The future of fashion, and the future of consumer products in general, lies not only in more advanced technologies and materials, but also in reevaluating the very infrastructure of design, manufacture, and retail. By blending rapid fabrication, interactive software, and the accessibility of the web, we can let individuals participate directly in the design and production process.
In short, the "D" collection is actually a piece of software. The D.dress app lets you draw a dress, turns it into a 3D model, and exports a cutting pattern to make the real dress, sized to your measurements. A laser cutter or plotter cuts the pattern out of fabric, which is then sewn into the dress. All the designs are unified around the theme of the little black dress, and the triangulation used in the software. This allows basically everyone to create their own innovative dress design.
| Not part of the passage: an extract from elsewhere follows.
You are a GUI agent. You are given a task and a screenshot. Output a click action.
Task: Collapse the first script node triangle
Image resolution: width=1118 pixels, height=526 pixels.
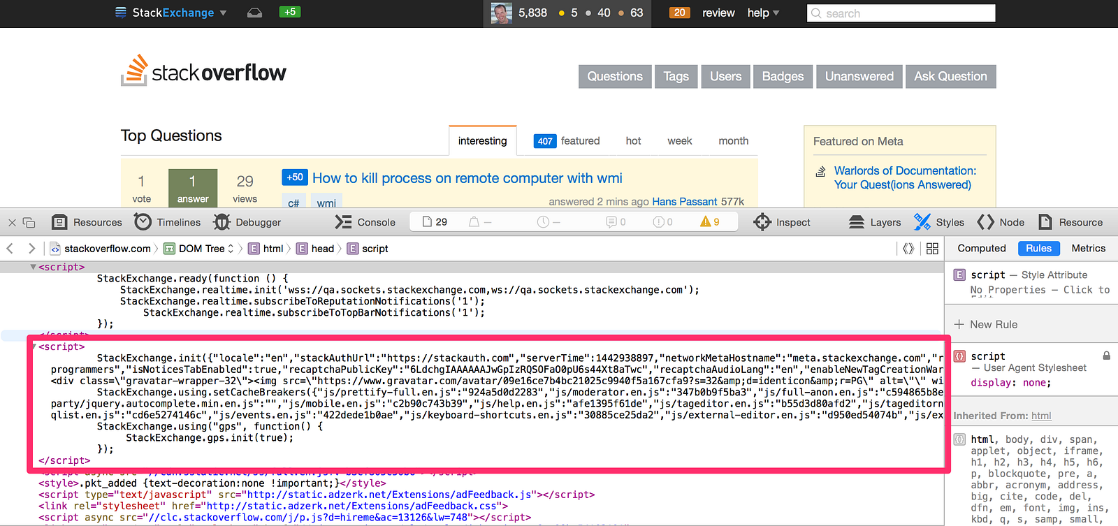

This design approach of using triangles came out of both consideration for aesthetics as well as acknowledgement of limitations. There exist many types of industry software made for fashion designers to design in 3D that try to simulate cloth, but they are not widely used because the cloth simulation is never good enough to inspire faith in how the design will look. So, I took the opposite approach of not trying to simulate cloth digitally at all, but rather chose a technique that makes cloth seem more digital. Lo-res triangular models are more abstract, but this abstraction prompts people to imagine what the resulting dress would look like rather than expect an exact rendition of the screen image. The triangulation also insures that almost any drawing will produce an interesting form, and in fact produces good meshes from mere scribbles. This allows a great ease of use as you can design an avant-garde dress in under a minute, without any skill in drawing.